WRITTEN EXERCISE A → From the listing below, give as a numbered list the lines between the one holding "济宁 (1013, 1946)" and the one holding "首页 (384, 455)", inclusive, leaving out any blank lines.

PASSAGE GIVEN →
▶
Published on August 10, 2022 by Pavan Kumar Ganapavarapu

Green financing refers to financial investment in sustainability projects and initiatives – projects that are socially, environmentally and economically feasible and support growth of a more sustainable economy. It consists of loans, financing instruments and investments whose main purpose is to ensure and support growth and development of environmentally sustainable projects or reduce the environmental impact of more conventional initiatives.

Commercial real estate lenders are increasingly offering loans based on sustainable performance as demand grows for green-linked financing. Real estate operations are part of a larger drive in the financial realm. Over USD700bn in sustainable and environmentally friendly debt was issued globally in 2020, according to Bloomberg, up from USD250m in 2018. Investment products designed to address environmental, social and governance (ESG) concerns are expected to expand to more than USD53tn in assets by 2025. In the US, Fannie Mae (the Federal National Mortgage Association) has adopted BREEAM Residential Plus as an acceptable means of evaluating loans under its Multifamily Green Initiative, which granted USD13bn in green loans last year.

To expedite the adoption of green construction methods, institutional investors must be mobilised. Institutional investors will help pump liquidity into the green real estate sector, enabling primary lenders to free up cash to introduce better green lending programmes. Green bonds, green debt instruments such as securities, and green lending institutions help investors and institutions increase their clientele and product offering, construct higher-value and lower-risk portfolios, and connect with new funding opportunities.

Many emerging-market banks are unable to fund green homes because of a shortage of green property pipelines. Recent market research shows that even though the number of green real estate buildings is gradually increasing, they are still very much a minority. Approximately 70% of many global cities’ building stock will likely be around in 2050, the biggest hurdle to overcome in the process of decarbonising the environment. Banks may help establish a pipeline of green property by providing incentives to builders and actively working with them to enhance knowledge of and capabilities in green building. Property owners could also benefit from green financing by renovating properties to make them eligible for green certification.
◀
WRITTEN EXERCISE B → Retype the passage on green financing between "To expedite the" and "with new funding opportunities.", inclusive, without changing a character.

DATA ENTRIES →
▶
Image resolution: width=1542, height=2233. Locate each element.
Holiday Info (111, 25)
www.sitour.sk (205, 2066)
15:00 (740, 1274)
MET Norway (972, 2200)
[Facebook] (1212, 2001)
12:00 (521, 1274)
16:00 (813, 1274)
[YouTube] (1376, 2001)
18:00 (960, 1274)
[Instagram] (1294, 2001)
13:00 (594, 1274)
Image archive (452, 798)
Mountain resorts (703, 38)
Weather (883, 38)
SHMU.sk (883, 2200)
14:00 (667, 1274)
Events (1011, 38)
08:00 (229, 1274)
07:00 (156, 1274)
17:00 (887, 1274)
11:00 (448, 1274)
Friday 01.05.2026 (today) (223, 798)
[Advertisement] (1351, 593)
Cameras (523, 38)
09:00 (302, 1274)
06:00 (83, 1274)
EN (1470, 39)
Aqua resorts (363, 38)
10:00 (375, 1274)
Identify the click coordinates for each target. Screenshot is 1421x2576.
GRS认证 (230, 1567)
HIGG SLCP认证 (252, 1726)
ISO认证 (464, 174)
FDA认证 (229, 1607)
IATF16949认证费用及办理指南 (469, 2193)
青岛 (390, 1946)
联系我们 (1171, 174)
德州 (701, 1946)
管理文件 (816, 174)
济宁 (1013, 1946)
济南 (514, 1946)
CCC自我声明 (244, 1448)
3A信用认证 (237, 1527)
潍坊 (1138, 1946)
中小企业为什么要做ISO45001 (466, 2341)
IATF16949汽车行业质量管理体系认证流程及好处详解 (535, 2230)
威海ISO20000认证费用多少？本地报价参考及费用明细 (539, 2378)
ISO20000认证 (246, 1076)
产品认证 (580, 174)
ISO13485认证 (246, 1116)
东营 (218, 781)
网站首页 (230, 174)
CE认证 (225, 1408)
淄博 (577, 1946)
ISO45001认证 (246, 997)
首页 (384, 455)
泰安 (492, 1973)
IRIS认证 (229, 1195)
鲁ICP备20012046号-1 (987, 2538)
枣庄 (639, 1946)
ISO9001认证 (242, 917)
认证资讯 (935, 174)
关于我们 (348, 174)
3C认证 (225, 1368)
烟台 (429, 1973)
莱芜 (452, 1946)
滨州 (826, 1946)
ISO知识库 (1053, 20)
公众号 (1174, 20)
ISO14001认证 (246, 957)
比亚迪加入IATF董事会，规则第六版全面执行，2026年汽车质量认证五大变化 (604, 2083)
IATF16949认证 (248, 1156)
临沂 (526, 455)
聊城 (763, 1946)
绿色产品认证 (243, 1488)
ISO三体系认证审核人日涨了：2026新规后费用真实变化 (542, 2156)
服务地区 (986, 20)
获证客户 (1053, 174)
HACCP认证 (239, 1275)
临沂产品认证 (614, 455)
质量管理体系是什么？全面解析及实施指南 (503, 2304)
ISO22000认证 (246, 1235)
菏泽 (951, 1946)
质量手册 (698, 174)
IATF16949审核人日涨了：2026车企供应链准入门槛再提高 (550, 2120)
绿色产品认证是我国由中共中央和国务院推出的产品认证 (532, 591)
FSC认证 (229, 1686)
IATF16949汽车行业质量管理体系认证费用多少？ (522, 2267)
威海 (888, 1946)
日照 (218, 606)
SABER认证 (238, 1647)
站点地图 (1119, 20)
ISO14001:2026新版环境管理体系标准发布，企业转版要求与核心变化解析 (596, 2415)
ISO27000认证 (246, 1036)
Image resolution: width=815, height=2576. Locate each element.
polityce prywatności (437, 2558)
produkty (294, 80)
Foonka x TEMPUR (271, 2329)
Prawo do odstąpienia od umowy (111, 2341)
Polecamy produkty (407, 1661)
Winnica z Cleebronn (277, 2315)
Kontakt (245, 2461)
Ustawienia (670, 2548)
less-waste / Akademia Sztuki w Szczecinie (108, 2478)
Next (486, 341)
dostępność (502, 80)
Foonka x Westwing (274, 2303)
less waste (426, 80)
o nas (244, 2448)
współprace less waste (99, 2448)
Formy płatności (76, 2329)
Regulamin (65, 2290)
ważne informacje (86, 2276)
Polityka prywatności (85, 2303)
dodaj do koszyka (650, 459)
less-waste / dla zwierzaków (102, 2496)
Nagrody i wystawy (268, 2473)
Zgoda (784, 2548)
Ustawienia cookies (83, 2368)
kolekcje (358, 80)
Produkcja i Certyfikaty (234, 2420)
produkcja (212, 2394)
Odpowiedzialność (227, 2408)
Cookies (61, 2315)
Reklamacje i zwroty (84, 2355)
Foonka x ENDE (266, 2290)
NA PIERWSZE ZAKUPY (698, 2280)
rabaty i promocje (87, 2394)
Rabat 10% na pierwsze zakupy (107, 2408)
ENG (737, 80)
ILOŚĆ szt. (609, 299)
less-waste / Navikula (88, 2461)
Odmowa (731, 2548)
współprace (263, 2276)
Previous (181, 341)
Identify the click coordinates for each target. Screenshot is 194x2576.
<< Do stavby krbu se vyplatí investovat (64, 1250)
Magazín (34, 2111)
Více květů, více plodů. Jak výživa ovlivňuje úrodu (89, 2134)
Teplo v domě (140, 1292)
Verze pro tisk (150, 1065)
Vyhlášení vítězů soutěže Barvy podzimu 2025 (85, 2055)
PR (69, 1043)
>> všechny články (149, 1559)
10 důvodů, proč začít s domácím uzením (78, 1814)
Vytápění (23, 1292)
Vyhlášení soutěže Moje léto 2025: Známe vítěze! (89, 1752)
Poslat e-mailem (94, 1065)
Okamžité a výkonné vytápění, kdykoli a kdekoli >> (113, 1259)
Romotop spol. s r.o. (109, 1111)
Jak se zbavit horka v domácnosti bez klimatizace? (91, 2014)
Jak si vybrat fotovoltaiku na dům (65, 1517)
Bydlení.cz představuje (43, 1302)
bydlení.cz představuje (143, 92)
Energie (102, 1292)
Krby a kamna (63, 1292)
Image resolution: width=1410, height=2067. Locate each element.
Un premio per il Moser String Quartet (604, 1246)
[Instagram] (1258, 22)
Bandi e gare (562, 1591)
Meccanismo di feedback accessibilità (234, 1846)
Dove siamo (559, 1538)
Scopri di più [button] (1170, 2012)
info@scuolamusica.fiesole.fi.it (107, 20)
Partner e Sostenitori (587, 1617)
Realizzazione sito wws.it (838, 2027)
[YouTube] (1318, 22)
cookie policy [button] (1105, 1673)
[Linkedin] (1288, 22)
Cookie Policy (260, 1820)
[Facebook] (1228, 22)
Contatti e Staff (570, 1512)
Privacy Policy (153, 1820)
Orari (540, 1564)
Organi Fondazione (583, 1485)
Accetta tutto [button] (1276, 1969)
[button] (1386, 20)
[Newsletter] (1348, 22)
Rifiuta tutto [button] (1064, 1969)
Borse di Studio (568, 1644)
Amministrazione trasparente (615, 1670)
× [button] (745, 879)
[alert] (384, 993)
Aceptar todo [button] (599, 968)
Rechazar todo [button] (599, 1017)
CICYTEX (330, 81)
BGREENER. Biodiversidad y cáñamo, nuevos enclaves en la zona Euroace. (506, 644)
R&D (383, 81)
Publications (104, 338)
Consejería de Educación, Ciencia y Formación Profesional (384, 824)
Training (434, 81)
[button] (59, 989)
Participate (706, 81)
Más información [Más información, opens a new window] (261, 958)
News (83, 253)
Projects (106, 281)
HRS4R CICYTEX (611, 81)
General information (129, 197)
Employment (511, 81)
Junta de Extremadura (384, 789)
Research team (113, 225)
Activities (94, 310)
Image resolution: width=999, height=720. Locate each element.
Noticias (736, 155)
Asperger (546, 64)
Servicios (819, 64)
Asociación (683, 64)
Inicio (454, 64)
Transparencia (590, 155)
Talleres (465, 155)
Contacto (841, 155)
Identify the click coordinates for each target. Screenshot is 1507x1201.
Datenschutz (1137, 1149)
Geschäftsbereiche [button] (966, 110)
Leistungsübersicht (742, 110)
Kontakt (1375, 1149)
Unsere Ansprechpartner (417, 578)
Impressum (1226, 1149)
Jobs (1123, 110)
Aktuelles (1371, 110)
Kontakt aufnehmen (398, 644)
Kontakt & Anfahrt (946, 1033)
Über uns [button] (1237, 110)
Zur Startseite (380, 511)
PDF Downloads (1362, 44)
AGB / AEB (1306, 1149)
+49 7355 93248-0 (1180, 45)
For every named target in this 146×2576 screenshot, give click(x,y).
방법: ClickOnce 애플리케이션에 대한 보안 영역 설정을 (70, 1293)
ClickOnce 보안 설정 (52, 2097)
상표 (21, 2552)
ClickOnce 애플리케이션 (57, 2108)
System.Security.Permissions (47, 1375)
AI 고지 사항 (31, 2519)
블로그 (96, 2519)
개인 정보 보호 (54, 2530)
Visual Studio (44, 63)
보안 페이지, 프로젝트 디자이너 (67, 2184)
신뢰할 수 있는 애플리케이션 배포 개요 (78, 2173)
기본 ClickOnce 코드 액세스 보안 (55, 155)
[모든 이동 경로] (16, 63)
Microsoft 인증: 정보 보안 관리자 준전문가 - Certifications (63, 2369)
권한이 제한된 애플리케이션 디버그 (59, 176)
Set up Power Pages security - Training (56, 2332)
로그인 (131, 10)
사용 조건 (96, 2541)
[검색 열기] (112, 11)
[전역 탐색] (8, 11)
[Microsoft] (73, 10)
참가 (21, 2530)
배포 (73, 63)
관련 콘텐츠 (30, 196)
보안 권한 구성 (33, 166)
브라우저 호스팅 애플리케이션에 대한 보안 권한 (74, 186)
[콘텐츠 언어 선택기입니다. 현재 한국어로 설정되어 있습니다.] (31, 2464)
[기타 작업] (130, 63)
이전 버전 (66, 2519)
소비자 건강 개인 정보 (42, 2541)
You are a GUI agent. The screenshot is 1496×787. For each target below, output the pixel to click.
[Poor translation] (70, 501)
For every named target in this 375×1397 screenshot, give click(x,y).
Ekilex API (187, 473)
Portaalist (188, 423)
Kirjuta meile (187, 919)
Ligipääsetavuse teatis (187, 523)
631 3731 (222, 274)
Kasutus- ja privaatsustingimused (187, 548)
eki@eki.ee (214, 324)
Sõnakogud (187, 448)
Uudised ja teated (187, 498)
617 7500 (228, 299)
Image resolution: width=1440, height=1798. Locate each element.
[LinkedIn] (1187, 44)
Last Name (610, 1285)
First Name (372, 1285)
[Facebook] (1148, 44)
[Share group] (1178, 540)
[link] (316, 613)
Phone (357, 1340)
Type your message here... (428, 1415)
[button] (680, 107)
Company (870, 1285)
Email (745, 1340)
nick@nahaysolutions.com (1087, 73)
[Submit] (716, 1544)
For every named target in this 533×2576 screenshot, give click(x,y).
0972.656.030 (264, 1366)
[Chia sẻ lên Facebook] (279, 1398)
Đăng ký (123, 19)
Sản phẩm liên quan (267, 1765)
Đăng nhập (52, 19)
◀
FULL SOLUTION A →
1. 济宁 (1013, 1946)
2. 济南 (514, 1946)
3. CCC自我声明 (244, 1448)
4. 3A信用认证 (237, 1527)
5. 潍坊 (1138, 1946)
6. 中小企业为什么要做ISO45001 (466, 2341)
7. IATF16949汽车行业质量管理体系认证流程及好处详解 (535, 2230)
8. 威海ISO20000认证费用多少？本地报价参考及费用明细 (539, 2378)
9. ISO20000认证 (246, 1076)
10. 产品认证 (580, 174)
11. ISO13485认证 (246, 1116)
12. 东营 (218, 781)
13. 网站首页 (230, 174)
14. CE认证 (225, 1408)
15. 淄博 (577, 1946)
16. ISO45001认证 (246, 997)
17. 首页 (384, 455)

FULL SOLUTION B →
To expedite the adoption of green construction methods, institutional investors must be mobilised. Institutional investors will help pump liquidity into the green real estate sector, enabling primary lenders to free up cash to introduce better green lending programmes. Green bonds, green debt instruments such as securities, and green lending institutions help investors and institutions increase their clientele and product offering, construct higher-value and lower-risk portfolios, and connect with new funding opportunities.